Your instructions :: Copy all lines of the listing that include the string "from".

+---+

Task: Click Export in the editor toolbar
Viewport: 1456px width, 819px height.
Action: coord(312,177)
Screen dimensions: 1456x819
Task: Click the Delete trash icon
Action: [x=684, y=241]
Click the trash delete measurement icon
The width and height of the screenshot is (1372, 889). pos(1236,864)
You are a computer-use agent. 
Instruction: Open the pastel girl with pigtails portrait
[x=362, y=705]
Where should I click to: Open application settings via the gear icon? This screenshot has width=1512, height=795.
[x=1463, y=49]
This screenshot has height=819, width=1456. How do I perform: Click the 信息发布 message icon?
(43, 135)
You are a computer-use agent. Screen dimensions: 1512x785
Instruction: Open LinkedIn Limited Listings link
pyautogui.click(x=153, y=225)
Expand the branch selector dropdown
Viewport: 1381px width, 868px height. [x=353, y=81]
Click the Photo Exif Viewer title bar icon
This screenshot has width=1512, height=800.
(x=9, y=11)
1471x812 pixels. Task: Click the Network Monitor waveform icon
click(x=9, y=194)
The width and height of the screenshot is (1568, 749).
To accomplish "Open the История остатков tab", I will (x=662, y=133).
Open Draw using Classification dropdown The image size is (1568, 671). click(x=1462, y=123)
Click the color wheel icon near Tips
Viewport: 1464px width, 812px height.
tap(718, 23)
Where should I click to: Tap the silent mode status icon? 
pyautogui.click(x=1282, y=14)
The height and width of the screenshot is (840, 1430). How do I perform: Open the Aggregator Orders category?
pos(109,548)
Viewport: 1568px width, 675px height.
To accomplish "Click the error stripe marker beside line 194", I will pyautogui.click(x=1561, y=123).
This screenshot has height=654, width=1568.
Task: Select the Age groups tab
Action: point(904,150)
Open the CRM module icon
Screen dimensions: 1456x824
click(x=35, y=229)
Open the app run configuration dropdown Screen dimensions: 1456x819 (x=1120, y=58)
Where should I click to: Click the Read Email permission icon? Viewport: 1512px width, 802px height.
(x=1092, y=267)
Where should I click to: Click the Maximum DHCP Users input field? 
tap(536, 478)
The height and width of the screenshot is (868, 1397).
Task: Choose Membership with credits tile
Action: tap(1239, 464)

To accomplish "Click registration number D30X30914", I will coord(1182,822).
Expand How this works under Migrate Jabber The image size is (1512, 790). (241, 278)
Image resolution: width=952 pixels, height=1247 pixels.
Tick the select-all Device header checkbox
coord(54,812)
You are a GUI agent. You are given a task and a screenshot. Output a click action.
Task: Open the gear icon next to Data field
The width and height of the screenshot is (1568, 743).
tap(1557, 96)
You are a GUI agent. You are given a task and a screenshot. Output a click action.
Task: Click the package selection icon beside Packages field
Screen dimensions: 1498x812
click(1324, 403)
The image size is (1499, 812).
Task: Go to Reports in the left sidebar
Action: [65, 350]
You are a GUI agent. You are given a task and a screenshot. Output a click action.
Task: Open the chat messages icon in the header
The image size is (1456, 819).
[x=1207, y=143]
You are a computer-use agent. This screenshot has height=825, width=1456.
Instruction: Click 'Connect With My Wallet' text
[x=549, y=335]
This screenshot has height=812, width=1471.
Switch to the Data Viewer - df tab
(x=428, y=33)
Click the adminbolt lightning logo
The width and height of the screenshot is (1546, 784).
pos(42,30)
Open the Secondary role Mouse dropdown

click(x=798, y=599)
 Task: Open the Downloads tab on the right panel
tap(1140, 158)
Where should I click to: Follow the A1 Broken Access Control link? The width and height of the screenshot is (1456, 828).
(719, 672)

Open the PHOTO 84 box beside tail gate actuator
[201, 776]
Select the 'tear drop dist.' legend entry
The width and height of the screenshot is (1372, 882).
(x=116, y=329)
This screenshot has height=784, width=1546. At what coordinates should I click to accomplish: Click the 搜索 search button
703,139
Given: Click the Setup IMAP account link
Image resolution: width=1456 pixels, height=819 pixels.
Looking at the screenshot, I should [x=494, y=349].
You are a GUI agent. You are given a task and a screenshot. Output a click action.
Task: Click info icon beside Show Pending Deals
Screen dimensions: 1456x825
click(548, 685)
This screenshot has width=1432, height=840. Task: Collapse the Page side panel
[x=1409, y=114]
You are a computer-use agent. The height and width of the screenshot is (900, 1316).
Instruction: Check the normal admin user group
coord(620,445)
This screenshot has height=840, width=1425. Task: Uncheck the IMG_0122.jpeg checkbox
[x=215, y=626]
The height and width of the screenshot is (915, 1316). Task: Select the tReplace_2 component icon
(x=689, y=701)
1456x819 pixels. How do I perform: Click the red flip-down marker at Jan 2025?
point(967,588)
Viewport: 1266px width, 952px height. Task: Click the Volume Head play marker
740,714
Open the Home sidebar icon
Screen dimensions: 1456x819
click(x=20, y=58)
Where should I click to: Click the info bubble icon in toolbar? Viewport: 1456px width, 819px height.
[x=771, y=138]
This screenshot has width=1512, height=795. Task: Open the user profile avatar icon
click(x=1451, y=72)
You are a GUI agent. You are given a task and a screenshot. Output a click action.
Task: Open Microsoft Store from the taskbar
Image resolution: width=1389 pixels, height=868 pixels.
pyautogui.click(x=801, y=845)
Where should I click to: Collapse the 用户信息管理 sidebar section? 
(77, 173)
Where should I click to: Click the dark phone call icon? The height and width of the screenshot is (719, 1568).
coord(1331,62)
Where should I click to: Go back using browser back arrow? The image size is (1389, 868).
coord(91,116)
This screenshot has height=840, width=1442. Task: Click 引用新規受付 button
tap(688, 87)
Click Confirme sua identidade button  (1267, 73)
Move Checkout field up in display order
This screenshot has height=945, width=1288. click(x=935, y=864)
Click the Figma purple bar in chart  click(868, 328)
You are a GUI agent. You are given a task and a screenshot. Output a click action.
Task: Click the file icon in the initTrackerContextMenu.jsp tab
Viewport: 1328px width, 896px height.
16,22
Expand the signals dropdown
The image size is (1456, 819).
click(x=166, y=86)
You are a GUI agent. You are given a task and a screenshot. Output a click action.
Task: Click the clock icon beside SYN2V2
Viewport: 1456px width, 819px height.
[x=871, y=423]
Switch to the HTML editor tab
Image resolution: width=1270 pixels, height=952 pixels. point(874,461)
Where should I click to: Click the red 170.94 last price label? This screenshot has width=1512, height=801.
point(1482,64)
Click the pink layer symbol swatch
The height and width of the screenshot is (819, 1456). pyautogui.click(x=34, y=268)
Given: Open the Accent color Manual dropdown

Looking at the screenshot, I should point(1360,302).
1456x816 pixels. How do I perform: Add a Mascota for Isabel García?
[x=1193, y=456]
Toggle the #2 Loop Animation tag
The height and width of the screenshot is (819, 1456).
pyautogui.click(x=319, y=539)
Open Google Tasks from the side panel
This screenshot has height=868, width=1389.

+---+

Answer to the exercise ::
Task: Open Microsoft Store from the taskbar
Open Google Tasks from the side panel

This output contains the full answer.